«Zes inesistente a Vasto» L’ira di Menna e Zecca

20 Febbraio 2019

Sindaco e Confindustria: mortificante la previsione della Zona economica speciale Delibera regionale «disattesa», il neoconsigliere Marcovecchio: studierò le carte

VASTO. La Zona economica speciale (Zes) a Vasto e San Salvo non sarà «minima», sarà «sostanzialmente inesistente». A denunciare il mortificante provvedimento che ancora una volta penalizza il comprensorio vastese è Confindustria. La denuncia dell’associazione degli industriali fa il paio con l’indignazione del sindaco Francesco Menna. «La delibera della ex giunta disattende le indicazioni che io insieme ad Arap, Confindustria e Comitato di gestione avevamo dato. Interverrò nelle sedi opportune», dice il sindaco. Preferisce non sbilanciarsi per il momento il neoconsigliere regionale Manuele Marcovecchio. «Voglio capire prima cosa è successo», dice.
CONFINDUSTRIA. Fatta eccezione per il porto di Punta Penna, sulle restanti aree inserite nella bozza della ex giunta guidata da Lolli insistono terreni in ampliamento non infrastrutturati o soggetti a vincoli archeologici e idrogeologici. «Ha vinto», accusa Confindustria, «chi non voleva l’espansione della zona industriale; chi da anni lotta per l’impoverimento del territorio.

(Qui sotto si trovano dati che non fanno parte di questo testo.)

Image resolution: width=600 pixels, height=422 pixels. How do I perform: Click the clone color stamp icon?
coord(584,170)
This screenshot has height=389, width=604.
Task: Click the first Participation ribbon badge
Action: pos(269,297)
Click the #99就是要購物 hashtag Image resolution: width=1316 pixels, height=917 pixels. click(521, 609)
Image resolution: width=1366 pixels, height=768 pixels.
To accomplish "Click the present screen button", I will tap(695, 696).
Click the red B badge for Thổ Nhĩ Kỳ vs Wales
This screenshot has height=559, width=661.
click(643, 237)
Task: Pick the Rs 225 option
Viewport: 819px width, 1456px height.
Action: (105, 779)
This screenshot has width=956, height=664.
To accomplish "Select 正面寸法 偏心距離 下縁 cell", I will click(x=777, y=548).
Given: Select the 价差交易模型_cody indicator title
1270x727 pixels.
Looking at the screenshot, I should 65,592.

Nonostante la scelta del legislatore italiano di favorire lo sviluppo delle imprese collegate alla logistica marittima e le indicazioni sulla mappatura delle aree Zes, in Abruzzo hanno vinto altri comuni, distanti magari centinaia di chilometri dai nostri porti. Con una delibera “last minute” hanno umiliato Vasto». Il presidente Gennaro Zecca chiede al nuovo governo regionale un incontro urgente. Zecca sollecita una riflessione seria perché a fronte delle ricognizioni fatte da Confindustria nei mesi scorsi, a seguito delle osservazioni ufficiali inviate in Regione a dicembre 2018, di fatto ci sono importanti investimenti di aziende insediate da anni nel Vastese che rischiano di perdere i benefici della Zes. «Per non parlare», aggiunge Confidustria, «delle aree doganali all’interno delle aree Zes in cui sarà consentito operare in regime di sospensione dell’Iva. In mancanza di una revisione della delibera del 7/2/2019, più di qualcuno dovrà assumersi delle responsabilità».
IL SINDACO. «Avevo organizzato a Vasto un summit sulla Zes e approvato una delibera condivisa con tutti gli enti del territorio», dice il sindaco. «Sono perplesso e preoccupato per quello che è successo. Andrò a fondo e interverrò nelle sedi opportune con iniziative anche clamorose. Sono stato il primo ad invocare la Zes. Vasto non può accettare quello che è accaduto.
IL NEO CONSIGLIERE REGIONALE. La nuovo giunta eredita una questione piuttosto spinosa. «La questione va studiata ed è quello che intendo fare già questa settimana», dice il consigliere regionale Marcovecchio. «Devo capire cosa è accaduto. Farò degli approfondimenti e solo dopo potrò sbilanciarmi». E intanto la città aspetta risposte, perché rischia una pericolosa marginalizzazione. (p.c.)